4. Materials and Methods

4.1. Animals

Female C57BL/6J mice of 6 weeks of age were obtained from the Universidad del Desarrollo vivarium. Female mice were selected due to their higher voluntary ethanol consumption, more consistent consumption pattern, and the attainment of a higher blood ethanol concentration compared to male mice [55,75,76]. Mice were individually housed in a 12 h/12 h light/dark daily cycle (lights were on at 8 a.m.) with ad libitum access to water and food, in cages within close proximity to one another. All animal procedures adhered to the guidelines of the Universidad del Desarrollo Animal Care Committee (CICUAL, approval DCIM-2021/03).

4.2. Ethanol Voluntary Consumption Design

Mice were randomly assigned to either ethanol or control groups. Those in the ethanol group were exposed every other day to two graduated pipettes, one containing tap water and the other containing 15% ethanol (1009832500, Merck, Darmstadt, Germany) in tap water. Pipettes were provided at 2 pm and removed at the same time the day after, with the position of the ethanol and water pipettes alternated for each new consumption session to avoid a side preference. Control animals were solely exposed to the graduated water pipette. Sentinel pipettes for both water and ethanol solutions were installed in empty cages to monitor spontaneous volume reduction, resulting in a 0.2 to 0.4 mL loss. This volume was deducted from the consumption calculations in accord with the volume loss of each sentinel pipette each session. This protocol was maintained for 67 days. Next, immediately after the last ethanol consumption day, mice were removed from their cages at 8 am and blood from their tail vein was collected for ethanol blood concentration determination, after which the euthanasia procedure was performed. Blood samples were stored sealed at 4 °C, and the ethanol concentration was determined the following day, using an alcohol reagent kit (GMRD-113, Analox Instruments, Hammersmith, UK) and an AM1 Alcohol Analyzer (Analox).

4.3. Euthanasia

Animals were anesthetized using 4% sevoflurane in oxygen. Next, animals were transcardially perfused using ice-cold phosphate-buffered saline (PBS, 70011044, Thermo Fisher Scientific, Cleveland, OH, USA). Following perfusion, the brain was extracted, and the prefrontal cortex, hippocampus, striatum, and cerebellum were dissected. For microglia purification, the hippocampus and striatum from one hemisphere were kept in dissection media (see below), while the rest of the dissected tissues were snap frozen in liquid nitrogen.

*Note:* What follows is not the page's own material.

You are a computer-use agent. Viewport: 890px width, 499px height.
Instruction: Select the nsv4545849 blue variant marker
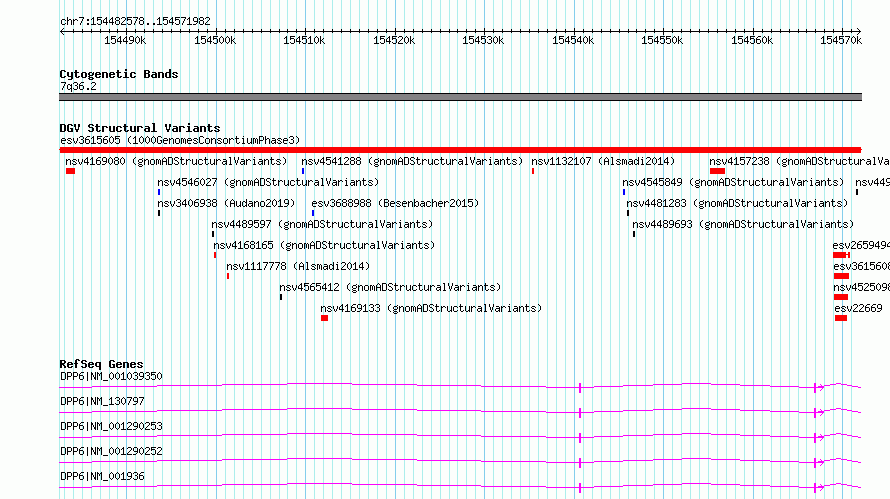(x=624, y=192)
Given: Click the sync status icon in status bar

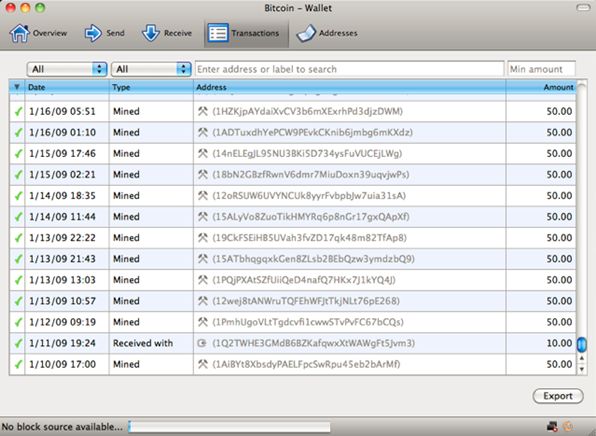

4.4. Microglia Purification by FACS and RNA Extraction

Microglia were isolated using fluorescence-activated cell sorting (FACS), following the protocol described by Pan and Wan (2020) [77]. After dissection, the hippocampus or striatum from one hemisphere was minced and dissociated into a single-cell suspension using the neural tissue dissociation kit with papain (130-092-628, Miltenyi Biotec, Bergisch Gladbach, Germany). Cells were separated from myelin using Debris Removal Solution (130-109-398, Miltenyi Biotec) to prepare the cell suspension and were resuspended in PBS. Cells were incubated with anti-CD16/32 in PBS and 2% fetal bovine serum (FBS, SH30396.03, HyClone, Logan, UT, USA), followed by incubation with anti-CD11b and anti-CD45 antibodies, and then resuspended in Versene (0.02% ethylenediaminetetraacetic acid (EDTA) in PBS), 2% FBS, and 0.2% RNAsin (N2511, Promega, Madison, WI, USA). Cells were sorted by FACS using a FACSAriaIII cell sorter (BD Biosciences, San Jose, CA, USA). Microglia (CD11b+, CD45low/mid) were directly collected in Trizol LS (10296028, Thermo) and stored at −80 °C. Then, RNA from microglia stored in Trizol LS was extracted using the RNA Clean Up and Concentration Kit (23600, Norgen Biotek Corporation, Thorold, ON, Canada) following the manufacturer’s instructions, yielding a 20 μL sample and stored at −80 °C. All antibodies were from Biolegend (San Diego, CA, USA), other reagents were from Merck.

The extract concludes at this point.